:: Your tasks ::
1) Please list every speaker label that appears at the start of a turn in the interview excerpt below.
2) In the interview excerpt, which film does BO mention showing to their daughters for the first time?

:: Selected text ::
--- BEGIN ---

A113: Yeah, and obviously it works very well. I mean, this is something you guys at Moonbot do quite well, it's something you did well with Morris Lessmore and something you do well here: You kind of bridge halfway between the cutting edge of the great animation of the short films, and the kind of nostalgic quality.
BO: [Laughs] Yes, we have an affinity for our past. Or the past that we didn't even get to live in! We also love classic cinema, and that sort of seeps into everything we do.
LF: We just consume everything that's out there; we're huge fans of anything that's animated out there, for all different merits. It sort of comes out of our pores, if you will, once we just sort of digest it all and just put it out.
BO: And I love talking about the classic cinema references that we're pulling, with younger audiences as well. My daughters, specifically, do not know why or where some of the references come from, but then I have a blast showing Wizard of Oz to them for the first time, I have a blast enlightening them to, you know, a Fritz Lang film. And that goes for the entire younger audience out there, I think, there's something about it that they don't even know, but it's beautiful and it's exciting and then - where did that come from? - we can open a dialogue about it from a visual sense, and share these hidden gems and treasures of cinematic history with people, to make sure we aren't forgetting our past as we move into exciting new stories for the future.
|Concept art for The Scarecrow.|
A113: Okay. When I did my write up on my website about the short, I said that I thought it was the best animated short film of the year. Which I do think, but that's kind of strange to say, because it is a short film, yes, but it's also really an advert for Chiptole, and it's a tie-in for an app of the same name. So, I suppose my question is what did Chipotle say to you when you started on the project? Had they an idea of what they wanted it to be like? Did they say 'okay, we want it to look like this, we want it to have this, we want this to be the message,' or was it kind of from you guys?

--- END ---

:: Information supplied ::
--- BEGIN ---

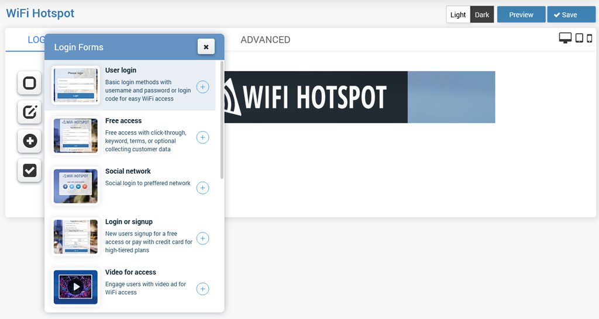Image resolution: width=599 pixels, height=319 pixels.
Task: Select the Video for access thumbnail
Action: [75, 287]
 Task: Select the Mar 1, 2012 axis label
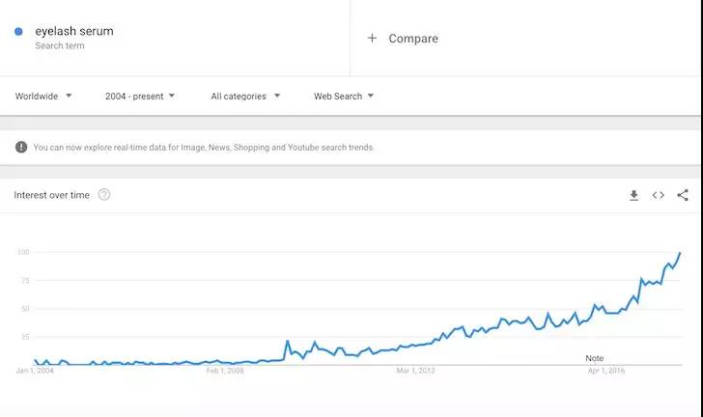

--- END ---

:: Solved problems ::
1) A113, BO, LF

2) Wizard of Oz